▶ Action item: Scan the lines below for the string "field" and copy every one that has it.

▶ Data for processing:
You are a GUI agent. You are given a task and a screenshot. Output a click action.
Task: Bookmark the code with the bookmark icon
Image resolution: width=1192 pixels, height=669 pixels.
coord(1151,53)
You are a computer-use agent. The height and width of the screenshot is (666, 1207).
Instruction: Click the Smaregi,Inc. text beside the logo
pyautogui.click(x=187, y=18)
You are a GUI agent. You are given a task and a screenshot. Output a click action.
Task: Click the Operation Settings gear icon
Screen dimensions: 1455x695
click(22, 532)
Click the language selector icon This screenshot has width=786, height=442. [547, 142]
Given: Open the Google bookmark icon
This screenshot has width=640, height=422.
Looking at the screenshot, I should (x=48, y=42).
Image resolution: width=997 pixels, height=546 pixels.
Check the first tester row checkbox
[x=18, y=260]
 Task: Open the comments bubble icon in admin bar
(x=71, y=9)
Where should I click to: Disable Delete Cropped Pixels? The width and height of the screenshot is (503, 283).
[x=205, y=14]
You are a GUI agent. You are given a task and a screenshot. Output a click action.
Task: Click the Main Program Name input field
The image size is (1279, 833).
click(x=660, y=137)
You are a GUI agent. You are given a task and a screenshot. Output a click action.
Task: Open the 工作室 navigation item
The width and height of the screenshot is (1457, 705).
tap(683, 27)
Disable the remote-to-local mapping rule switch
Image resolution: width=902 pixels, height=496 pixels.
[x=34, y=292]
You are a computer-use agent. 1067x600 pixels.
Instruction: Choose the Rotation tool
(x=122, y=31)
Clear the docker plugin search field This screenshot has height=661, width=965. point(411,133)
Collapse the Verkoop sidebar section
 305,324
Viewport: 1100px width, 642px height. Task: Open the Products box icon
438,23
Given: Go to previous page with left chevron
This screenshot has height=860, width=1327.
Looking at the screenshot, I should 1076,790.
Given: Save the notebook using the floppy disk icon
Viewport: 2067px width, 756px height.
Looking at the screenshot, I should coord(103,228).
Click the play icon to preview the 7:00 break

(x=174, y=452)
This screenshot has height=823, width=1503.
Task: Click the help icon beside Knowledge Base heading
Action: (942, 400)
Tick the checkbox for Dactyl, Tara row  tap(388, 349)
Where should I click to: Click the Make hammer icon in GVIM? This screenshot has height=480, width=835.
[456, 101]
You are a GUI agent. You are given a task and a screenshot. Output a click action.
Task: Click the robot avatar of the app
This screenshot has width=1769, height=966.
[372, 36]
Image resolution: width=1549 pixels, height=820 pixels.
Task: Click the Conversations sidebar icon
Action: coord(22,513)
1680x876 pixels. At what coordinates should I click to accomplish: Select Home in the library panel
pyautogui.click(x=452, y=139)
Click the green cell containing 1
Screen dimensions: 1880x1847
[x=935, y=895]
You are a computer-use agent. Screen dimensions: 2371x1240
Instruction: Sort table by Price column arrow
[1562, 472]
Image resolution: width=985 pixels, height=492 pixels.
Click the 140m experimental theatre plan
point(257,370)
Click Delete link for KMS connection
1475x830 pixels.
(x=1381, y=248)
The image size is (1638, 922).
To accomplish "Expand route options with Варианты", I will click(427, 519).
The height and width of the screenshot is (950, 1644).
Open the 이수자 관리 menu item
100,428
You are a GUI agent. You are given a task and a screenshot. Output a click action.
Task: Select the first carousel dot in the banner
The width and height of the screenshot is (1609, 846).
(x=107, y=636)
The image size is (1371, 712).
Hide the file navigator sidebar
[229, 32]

▶ Solution to this task:
Task: Click the Main Program Name input field
Clear the docker plugin search field This screenshot has height=661, width=965. point(411,133)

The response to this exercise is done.